We visited a possible new school for Sarah for next year so now we have a couple of options and just need to take the next steps with each to gather even more information. The new option (new for us, not that it is a new school) is a Catholic school with a classroom just for kids with Down Syndrome or Autism with a 1:3 teacher: student ratio. They do a lot of inclusion with the neurotypical classes, but flexibly depending on what each student is ready for. The main thing that impressed me was their flexibility and desire to work with me throughout the process to fit Sarah’s needs and strengths the best. I know this is the aim in the public schools as well, thus the IEP, but I was still impressed with the responses to some of my concerns and questions. I asked the people at the Catholic school how they respond to a student crying. They said they would want to talk with the parent to understand the motivation behind the crying (attention, getting out of something, sensory discomfort, etc) and come up with a plan for responding. The private school even has the option of a modified school day (fewer hours) if we feel that would be best.
At one point while visiting the school, the person showing us around asked Sonia and I what we thought Sarah’s greatest strength was. When Sonia was asked, I was taking Amy to the bathroom so I had no idea of what her answer had been when I was asked. We each said that Sarah’s greatest strength was how she connected to grown-ups! What an awesome thing that we both had the same answer (it must be true!) and that that would be the strength of someone who used to have trouble connecting. Go Son-Rise! In terms of her greatest need, I think it is connecting to other kids (aside from Amy, with whom she connects well). Academically, I think her greatest strength is reading and the area of greatest need is math.
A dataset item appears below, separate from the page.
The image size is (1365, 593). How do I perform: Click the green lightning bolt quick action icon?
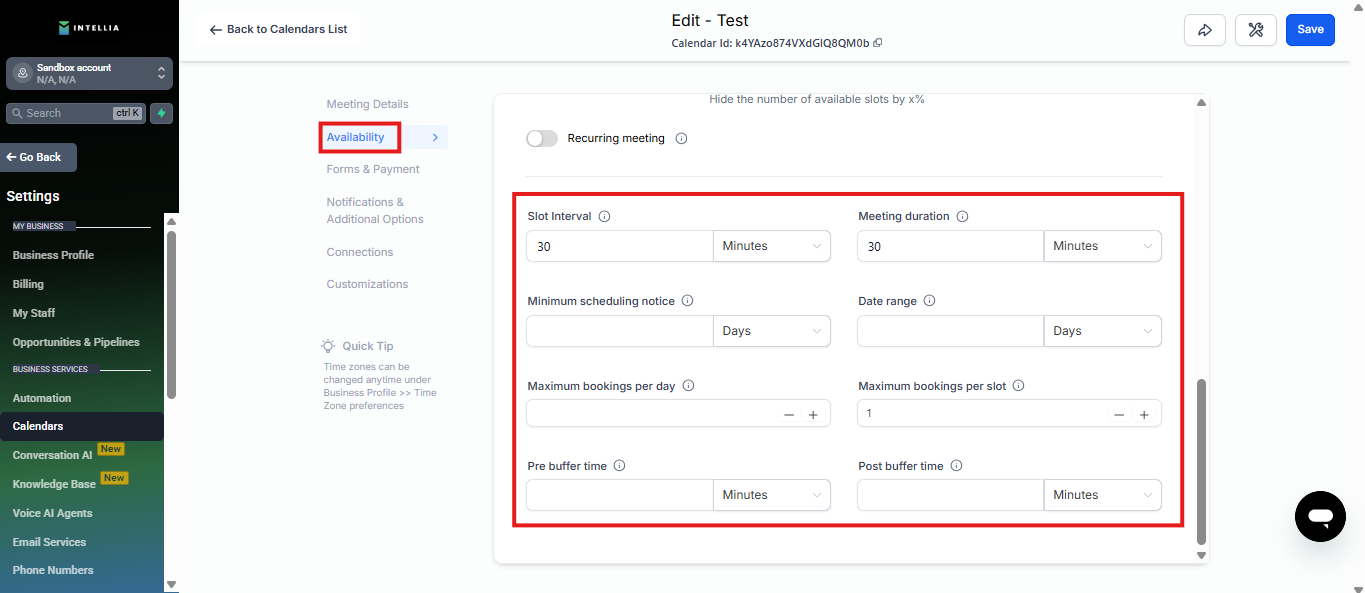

In the Jenny-headache-journey… as I become ever more aware it is fascinating to notice things in new ways. While visiting the new school was an exciting thing, when we were done I had a roaring shadow of a headache (still not real because of my meds). I was totally not being present with my body and what I was doing with it (probably not breathing fully, probably tensing all of my muscles). Wow. This may seem like an obvious connection but it is actually quite novel to see the relationship so clearly, thus being able to take direct and immediate steps to ameliorate the situation.
On Tuesday we visited Amy’s school for next year for a “meet and greet” with the teachers and other new families. I had both girls with me due to the time of day. It was a bit stressful for me getting out of the house on time and then the setting was not quite what I expected. I felt stressed and anxious regarding some of Sarah’s behavior, horrified that I was embarrassed, and like I was radiating the heat of discomfort. I felt a bit mad that the setting was not as I had understood from the description, but it seemed like I was the only one to have a tough time. On the plus side, this pointed out how I still have fears/beliefs/tight spots that I thought were gone. On Wednesday I felt exhausted and drained and raw. Again, it was interesting to see how deeply and fully I felt the parental hot defensive feelings from Tuesday. I haven’t felt those feelings in a long time, but it used to be a frequent occurrence when Sarah was much younger. I just fear that I am being judged (or that Sarah is being judged). It doesn’t actually matter if I was. What matters was the all-systems-are-go experience of it all and how draining it was. I am grateful that I don’t often experience those feelings, grateful that I have arranged my life in such a way that settings that might trigger it are few and far between. I just didn’t realize I still had some clearing work to do there.
Tuesday evening I had my headache-journey-massage-therapist J. come to the house and work with Sarah. Awesome! She allowed the work and would sit up in between moments of contact from J. to talk to us (I stayed in the room) and give me chin presses. After some work on her jaw, J. asked how she felt and she said, “better.” The day after the session Sarah was talking about it some and I asked if she wanted another massage from J. and she said yes. Totally awesome! J. was exactly as loving and connected as I want all people who interact with Sarah to be.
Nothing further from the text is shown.